A medianoche el festín estaba en su apogeo. Luego vino uno de esos pintorescos espectáculos, tan admirados en aquellos antiguos tiempos. Aún existe una descripción de él en el singular estilo de un cronista que lo presenció:

«Habiéndoseles hecho espacio, pronto entraron un barón y un conde, ataviados a la turca, con largos mantos salpicados de oro; sombrerón de terciopelo carmesí, con grandes vueltas de oro; ceñían dos espadas, llamadas cimitarras, pendientes de grandes tahalíes de oro. Venían después todavía otro barón y otro conde, con largos ropajes de raso amarillo con rayas de vaso blanco al través, y en cada lista blanca traían otra de raso carmesí, a la usanza rusa, con sombreros de piel blanca con manchas negras; cada uno de ellos llevaba un hacha pequeña en la mano y botas con picas —puntas de casi un pie de largo—, vueltas hacia arriba. Y después de ellos venía un caballero, luego el lord gran almirante, y con él cinco nobles con jubones de terciopelo carmesí, escotados por detrás y por delante hasta el esternón, sujetos por el puño con cadenas de plata; y sobre esto, capas cortas de raso carmesí y en las cabezas sombreros a la manera de los danzantes, con pluma de faisán. Éstos iban vestidos a la usanza prusiana. Los hacheros, que eran cerca de un centenar, iban de raso carmesí y verde, como moros, sus caras negras. Venía después un
mommarye
. Luego los ministriles, disfrazados, bailaron; y lores y damas bailaron también tan desafinadamente, que era un placer contemplarlos».

Y mientras Tom, en su elevado asiento, observaba esta desatinada danza, absorto en su admiración de la deslumbradora mezcla de colores caleidoscópicos que ofrecía el arremolinado torbellino de vistosas figuras, el andrajoso pero verdadero Príncipe de Gales proclamaba sus derechos y sus agravios, denunciando al impostor y clamando entrada ¡a las puertas del Ayuntamiento! La muchedumbre gozaba extraordinariamente con el episodio y se abalanzaba desnucándose para ver al pequeño alborotador.
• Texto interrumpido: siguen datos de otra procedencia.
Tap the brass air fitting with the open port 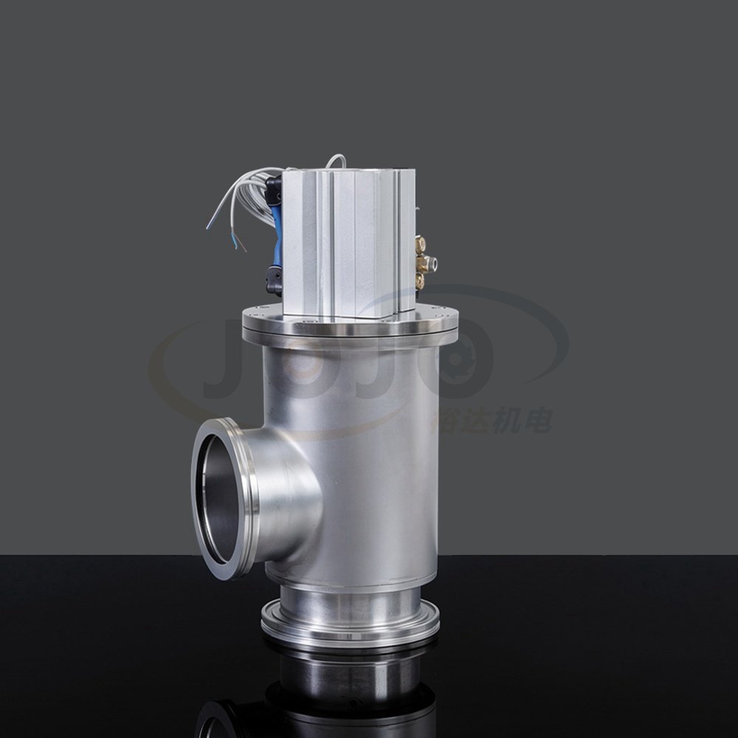click(429, 261)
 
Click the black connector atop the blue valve click(274, 188)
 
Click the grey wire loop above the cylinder click(337, 159)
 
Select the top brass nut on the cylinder click(421, 244)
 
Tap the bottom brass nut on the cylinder click(420, 280)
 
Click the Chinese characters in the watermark click(491, 421)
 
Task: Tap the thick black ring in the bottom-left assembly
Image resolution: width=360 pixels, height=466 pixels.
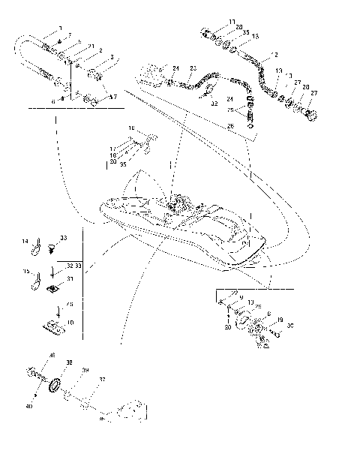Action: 54,386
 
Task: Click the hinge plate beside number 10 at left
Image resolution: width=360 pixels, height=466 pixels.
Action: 52,325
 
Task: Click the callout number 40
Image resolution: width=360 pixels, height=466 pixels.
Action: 30,406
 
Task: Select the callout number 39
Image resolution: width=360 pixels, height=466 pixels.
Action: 86,370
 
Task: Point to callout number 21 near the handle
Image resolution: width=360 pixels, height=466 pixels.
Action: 91,47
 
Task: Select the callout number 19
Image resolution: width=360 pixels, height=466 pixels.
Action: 279,320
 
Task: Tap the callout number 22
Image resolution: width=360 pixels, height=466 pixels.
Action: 235,291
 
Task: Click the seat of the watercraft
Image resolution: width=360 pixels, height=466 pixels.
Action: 218,225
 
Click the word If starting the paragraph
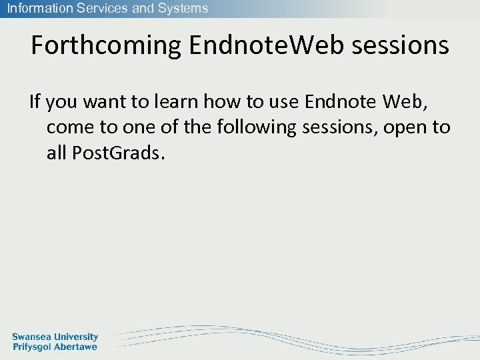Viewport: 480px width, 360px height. point(35,102)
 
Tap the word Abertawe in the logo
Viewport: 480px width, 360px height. point(75,347)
Pronto empezaron a burlarse y a mofarse de él con el propósito de incitarlo a más y mayor divertida furia. Lágrimas de tristeza le saltaron a los ojos pero se contuvo y retó a la turba regiamente. Siguieron otras burlas, nuevas mofas lo punzaron, y exclamó:

—Os vuelvo a decir, hato de perruchos indecentes, que soy el Príncipe de Gales; y tan abandonado y solo como estoy, sin nadie que diga una palabra a mi favor o me ayude en mi necesidad, aun así no me despojaréis de mi derecho, que he de mantener.
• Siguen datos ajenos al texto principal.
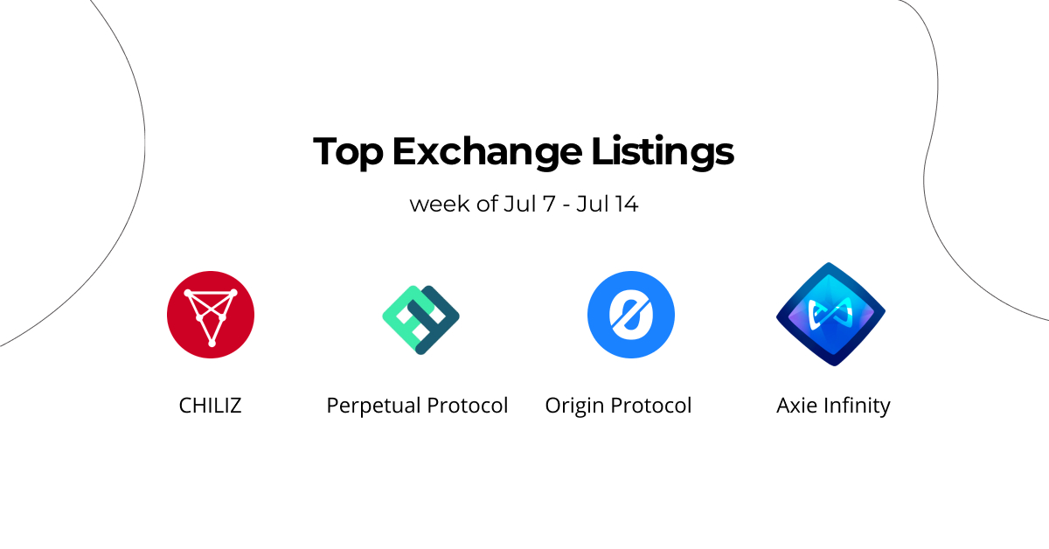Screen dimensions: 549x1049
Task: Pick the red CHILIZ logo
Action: pos(211,314)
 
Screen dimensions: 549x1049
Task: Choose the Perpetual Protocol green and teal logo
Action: pos(420,319)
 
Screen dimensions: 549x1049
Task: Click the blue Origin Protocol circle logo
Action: pos(631,315)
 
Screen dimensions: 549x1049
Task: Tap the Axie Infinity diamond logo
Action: pos(830,314)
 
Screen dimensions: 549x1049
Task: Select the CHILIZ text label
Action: pos(210,406)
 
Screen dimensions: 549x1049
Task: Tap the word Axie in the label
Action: pos(795,406)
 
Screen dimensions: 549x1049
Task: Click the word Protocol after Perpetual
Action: pos(467,406)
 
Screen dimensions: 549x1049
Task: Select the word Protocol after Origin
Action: pos(651,406)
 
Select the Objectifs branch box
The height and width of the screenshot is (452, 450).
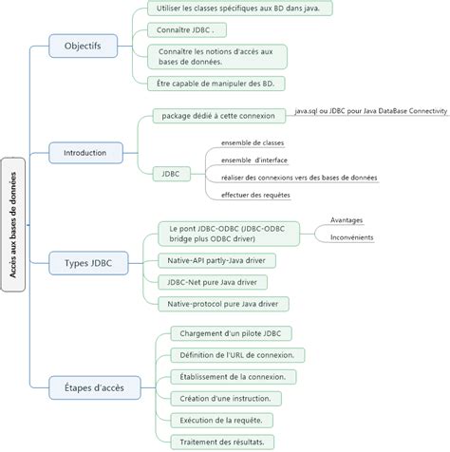point(83,45)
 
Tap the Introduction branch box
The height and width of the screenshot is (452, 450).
point(84,151)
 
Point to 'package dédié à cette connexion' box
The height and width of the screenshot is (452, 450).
point(218,116)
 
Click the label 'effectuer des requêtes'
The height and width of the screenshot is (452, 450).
point(255,195)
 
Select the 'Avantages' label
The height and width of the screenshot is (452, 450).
point(346,219)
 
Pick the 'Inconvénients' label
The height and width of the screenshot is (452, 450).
point(351,236)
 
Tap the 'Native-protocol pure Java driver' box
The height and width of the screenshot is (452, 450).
point(224,303)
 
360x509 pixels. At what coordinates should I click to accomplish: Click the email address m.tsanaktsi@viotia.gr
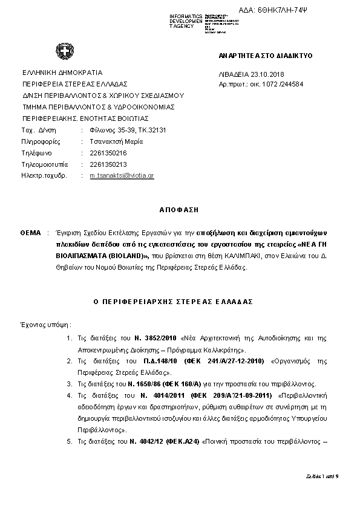(122, 175)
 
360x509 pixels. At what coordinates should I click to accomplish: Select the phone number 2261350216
(108, 153)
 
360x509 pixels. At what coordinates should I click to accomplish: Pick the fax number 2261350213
(108, 164)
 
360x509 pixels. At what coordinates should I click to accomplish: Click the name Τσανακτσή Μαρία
(116, 141)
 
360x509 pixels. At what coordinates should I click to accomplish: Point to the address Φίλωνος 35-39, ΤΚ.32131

—Aunque seas príncipe o no, lo mismo da; eres un chico gallardo y no te faltan amigos. Aquí estoy yo a tu lado para probarlo. Y te digo que peor amigo podrías tener que Miles Hendon, sin cansar tus piernas en la búsqueda. Descansa tu lengua, hijo mío. Yo hablo el lenguaje de estas ratas de coladera como mi lengua nativa.
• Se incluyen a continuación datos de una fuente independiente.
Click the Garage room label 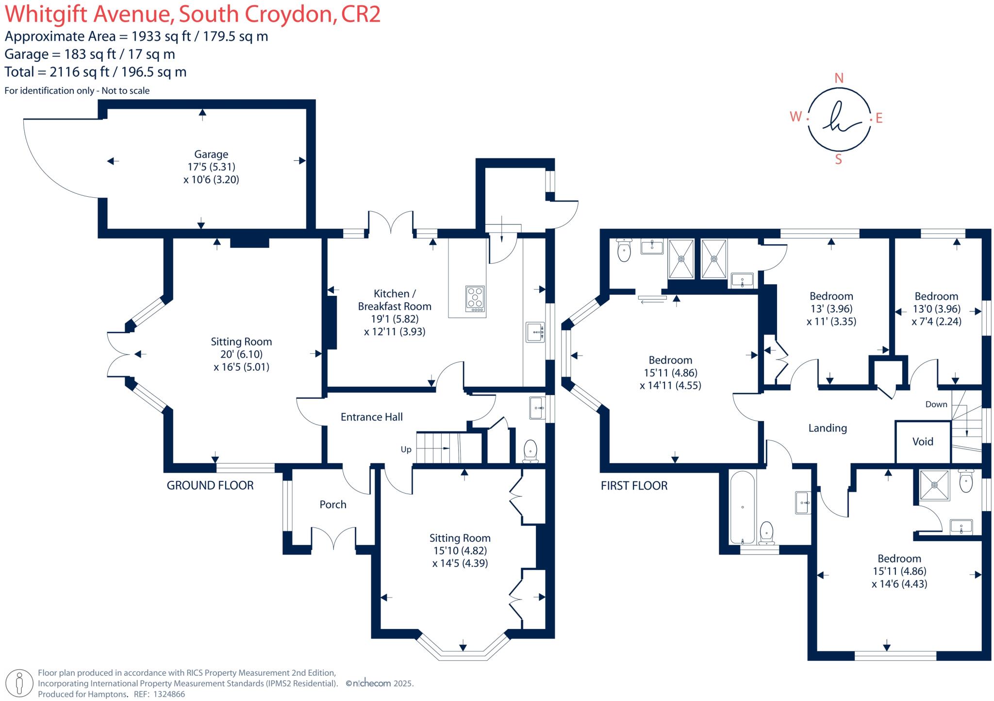(211, 154)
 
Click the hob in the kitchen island (475, 298)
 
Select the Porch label (332, 504)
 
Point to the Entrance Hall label (371, 417)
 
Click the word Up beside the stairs (406, 449)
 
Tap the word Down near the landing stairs (936, 404)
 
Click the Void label (922, 442)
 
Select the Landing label (827, 428)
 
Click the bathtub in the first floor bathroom (742, 507)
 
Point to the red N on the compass (839, 78)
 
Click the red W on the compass (795, 117)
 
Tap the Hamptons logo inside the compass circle (838, 118)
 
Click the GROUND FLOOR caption (210, 485)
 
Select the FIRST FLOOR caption (633, 485)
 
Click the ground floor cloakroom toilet (530, 451)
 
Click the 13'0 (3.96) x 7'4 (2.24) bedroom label (936, 308)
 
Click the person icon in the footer (19, 683)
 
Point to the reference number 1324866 (169, 694)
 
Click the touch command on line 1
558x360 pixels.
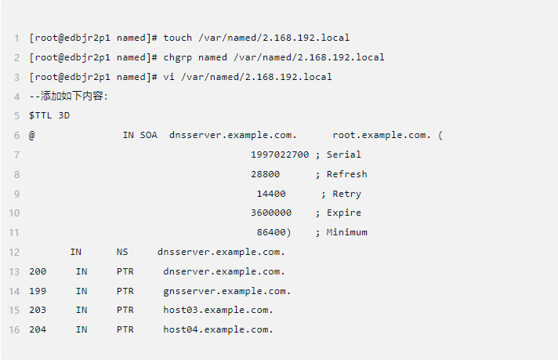click(x=178, y=38)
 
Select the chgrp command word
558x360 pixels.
click(x=178, y=57)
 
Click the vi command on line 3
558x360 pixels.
click(x=169, y=77)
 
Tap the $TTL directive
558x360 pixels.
click(x=41, y=115)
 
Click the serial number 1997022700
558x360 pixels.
click(x=280, y=155)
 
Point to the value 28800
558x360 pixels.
click(x=266, y=174)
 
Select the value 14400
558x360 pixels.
click(x=271, y=194)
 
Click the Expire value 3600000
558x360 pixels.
click(x=271, y=213)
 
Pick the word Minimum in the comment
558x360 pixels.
click(x=346, y=232)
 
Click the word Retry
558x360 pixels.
click(x=346, y=194)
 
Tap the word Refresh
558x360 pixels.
click(x=346, y=174)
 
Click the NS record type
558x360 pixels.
click(x=122, y=252)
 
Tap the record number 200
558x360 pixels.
click(x=38, y=271)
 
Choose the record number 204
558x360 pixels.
click(x=38, y=329)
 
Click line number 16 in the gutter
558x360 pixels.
click(x=14, y=329)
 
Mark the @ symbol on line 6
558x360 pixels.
click(x=32, y=135)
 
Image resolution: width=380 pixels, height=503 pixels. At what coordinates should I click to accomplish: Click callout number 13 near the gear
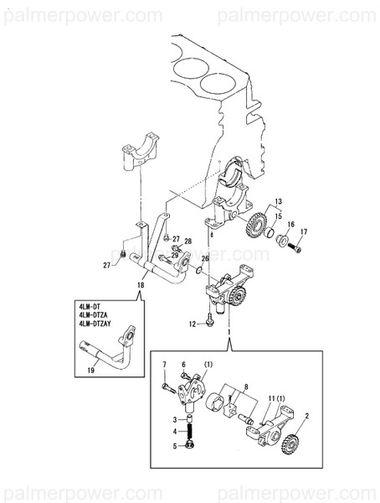pyautogui.click(x=279, y=202)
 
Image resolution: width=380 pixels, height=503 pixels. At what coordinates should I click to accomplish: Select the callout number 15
pyautogui.click(x=279, y=216)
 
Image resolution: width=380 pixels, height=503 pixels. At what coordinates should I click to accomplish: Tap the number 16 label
pyautogui.click(x=291, y=225)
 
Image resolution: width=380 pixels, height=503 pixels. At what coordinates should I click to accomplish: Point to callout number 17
pyautogui.click(x=304, y=231)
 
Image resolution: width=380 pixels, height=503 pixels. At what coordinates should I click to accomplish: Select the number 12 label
pyautogui.click(x=192, y=323)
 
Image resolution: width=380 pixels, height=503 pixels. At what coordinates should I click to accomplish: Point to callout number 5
pyautogui.click(x=175, y=447)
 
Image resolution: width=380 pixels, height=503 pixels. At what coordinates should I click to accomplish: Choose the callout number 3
pyautogui.click(x=175, y=418)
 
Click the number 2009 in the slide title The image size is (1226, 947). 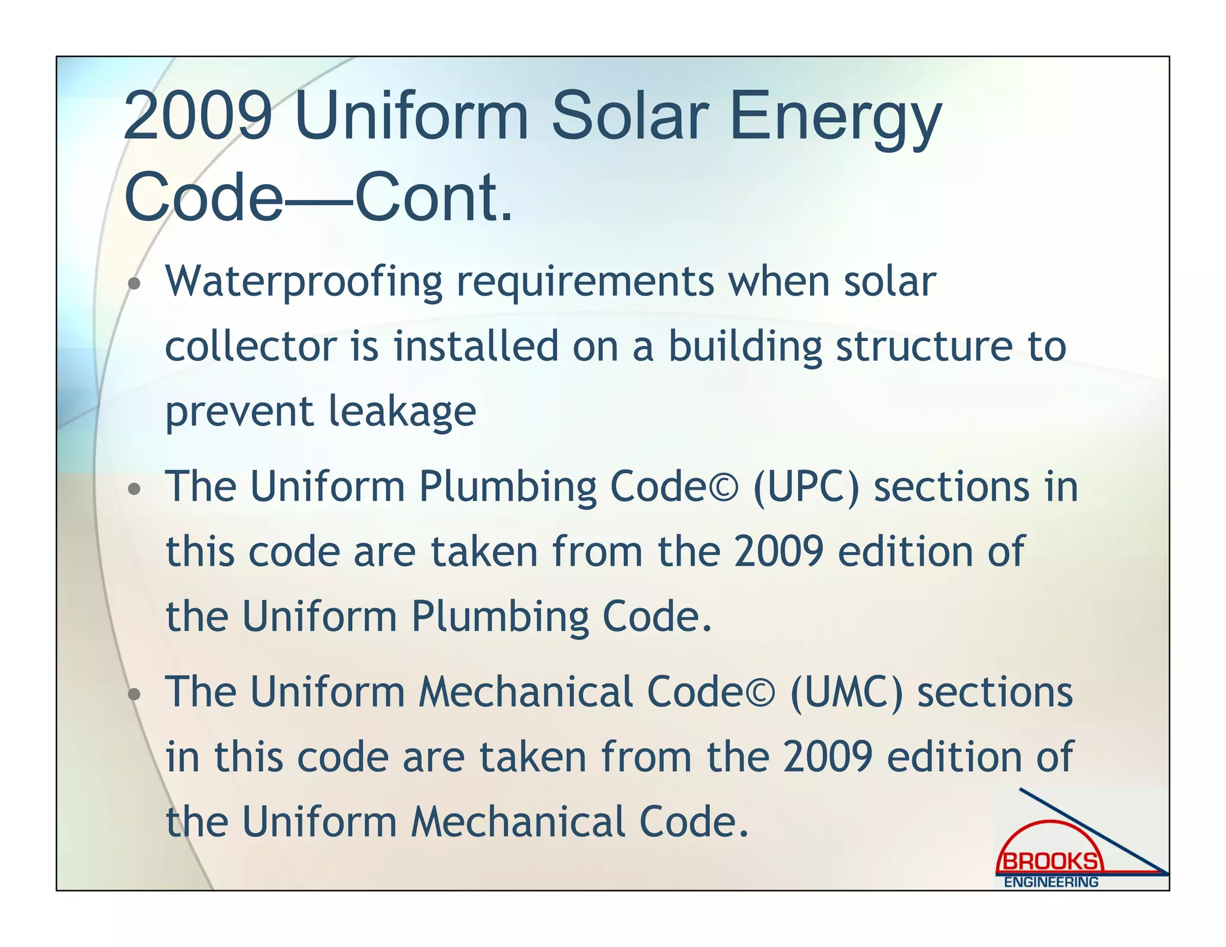click(198, 115)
El que hablaba era una especie de don César de Bazán por su traje, su aspecto y su porte. Era alto, delgado y musculoso. Su jubón y sus calzas eran de rico género, pero marchitos y raídos, y su adorno de encaje estaba tristemente deslucido; su lechuguilla, estaba ajada y estropeada; la pluma de su sombrero alicaído estaba rota y tenía aspecto sucio y poco respetable. Al costado llevaba un largo estoque en una oxidada vaina de hierro; su actitud fanfarrona lo delataba de inmediato como un espadachín en campaña. Las palabras de esta fantástica figura fueron recibidas con una explosión de júbilo y risas. Algunos gritaron: «¡Es otro príncipe disfrazado!». «¡Cuidado con lo que hablas, amigo, parece que es peligroso!». «En verdad lo parece: mira sus ojos». «Separa de él al chico». «Al abrevadero de los caballos con él».